A lesson in diplomacy and a crash course in brevity

RADIO REVIEW: IT HAS been a week of maintaining and restoring diplomatic relations, writes QUENTIN FOTTRELL

RADIO REVIEW:IT HAS been a week of maintaining and restoring diplomatic relations, writes QUENTIN FOTTRELL

Derek Mooney set the ball rolling after the bank holiday, finishing on Tuesday with his usual pep, a style of broadcasting not exactly unwelcome these days. On Mooney(RTÉ Radio One, weekdays), he said, "Mary Wilson is coming up right here on RTÉ Radio One with Ireland's most listened-to drivetime radio show." A smooth and courteous handover. But the walls must be thick in Montrose. Mary's mirthful tones had dropped a few octaves. "Indeed, it's Philip Boucher-Hayes, Derek," a voice boomed back from the Drivetimestudio, "and here for the month of August as well."

On Drivetime(RTÉ Radio One, weekdays) reporter Donal O'Herlihy was at the Four Courts, covering the Thomas Cook affair, and the release of 27 employees from Bridewell Garda Station. They had earlier staged a sit-in at the company's Grafton Street branch, protesting their redundancy packages. "We just want to say thank you to the guards in the Bridewell, they were absolutely super to us," protester Antoinette Shevlin said. How sweet. "They made it such an easier stay in what I can only describe as absolutely desperate conditions. We're relieved to be out of there." Not so sweet.

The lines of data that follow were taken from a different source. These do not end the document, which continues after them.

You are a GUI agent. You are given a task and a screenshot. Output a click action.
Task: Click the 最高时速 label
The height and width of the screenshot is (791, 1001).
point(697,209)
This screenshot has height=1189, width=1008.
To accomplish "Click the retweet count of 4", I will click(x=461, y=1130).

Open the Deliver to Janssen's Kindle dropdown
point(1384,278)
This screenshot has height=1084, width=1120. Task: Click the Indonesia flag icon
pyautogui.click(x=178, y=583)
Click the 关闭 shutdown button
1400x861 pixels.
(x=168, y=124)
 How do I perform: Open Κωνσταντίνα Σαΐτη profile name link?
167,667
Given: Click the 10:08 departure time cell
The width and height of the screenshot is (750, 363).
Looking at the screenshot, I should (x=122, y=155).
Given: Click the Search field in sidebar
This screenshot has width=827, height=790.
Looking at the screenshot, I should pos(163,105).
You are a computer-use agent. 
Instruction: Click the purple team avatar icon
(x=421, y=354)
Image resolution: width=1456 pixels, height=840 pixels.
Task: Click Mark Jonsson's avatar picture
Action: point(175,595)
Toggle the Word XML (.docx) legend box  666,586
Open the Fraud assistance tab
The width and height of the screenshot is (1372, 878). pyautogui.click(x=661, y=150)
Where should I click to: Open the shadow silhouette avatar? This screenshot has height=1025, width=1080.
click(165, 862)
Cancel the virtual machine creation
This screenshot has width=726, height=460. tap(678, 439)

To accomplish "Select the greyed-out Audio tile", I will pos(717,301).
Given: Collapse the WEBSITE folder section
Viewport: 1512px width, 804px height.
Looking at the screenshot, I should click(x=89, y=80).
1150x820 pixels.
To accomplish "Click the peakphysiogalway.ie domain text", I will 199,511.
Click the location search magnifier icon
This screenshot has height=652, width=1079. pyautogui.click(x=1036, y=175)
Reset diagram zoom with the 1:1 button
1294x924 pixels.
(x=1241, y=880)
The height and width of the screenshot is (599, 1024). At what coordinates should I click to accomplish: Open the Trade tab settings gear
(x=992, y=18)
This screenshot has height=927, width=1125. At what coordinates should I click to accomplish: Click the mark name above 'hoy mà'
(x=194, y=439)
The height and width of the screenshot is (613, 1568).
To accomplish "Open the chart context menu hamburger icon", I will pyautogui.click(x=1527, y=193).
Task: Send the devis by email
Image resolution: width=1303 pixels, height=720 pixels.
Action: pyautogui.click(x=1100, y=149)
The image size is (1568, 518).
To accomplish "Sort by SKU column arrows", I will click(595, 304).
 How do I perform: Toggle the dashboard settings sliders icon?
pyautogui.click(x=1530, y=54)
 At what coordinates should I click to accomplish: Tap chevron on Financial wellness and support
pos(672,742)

In a timely repeat of one of her best Drivetimeessays (and hers are the best of the rest), Olivia O'Leary recalled being arrested in Argentina during the Falklands War. It seemed the arrest was an act of intimidation by authorities. "It was a horrible feeling to be in a police station in the middle of the night in a military dictatorship," she said. O'Leary worries about our own democracy, citing "some economists willing us to bring in the IMF and they'll sort us all out in the space of a wet Monday afternoon and leave us bleeding . . . that's a sort of fascism itself."

READ MORE

There was another release making news, that of American journalists Laura Ling and Euna Lee. They had been sentenced to 12 years' hard labour for illegally entering North Korea. PM(BBC Radio 4, weekdays) presenter Eddie Mair was particularly interested in the photograph of former US president Bill Clinton, there to pave the way for their pardon, next to North Korea's leader Kim Jong-il. "If you have a more awkward photograph of two people standing together, we'd love to see it." I imagined thousands of listeners rushing to open their own family albums.

Reporter Mark Lander told Jane Bornemeier on New York Times Radio(nyt.com, daily) that North Korea was eager to be seen to engage with the US on such a high level and reckoned that Clinton "didn't go into Pyongyang without some degree of certainty that he was going to succeed".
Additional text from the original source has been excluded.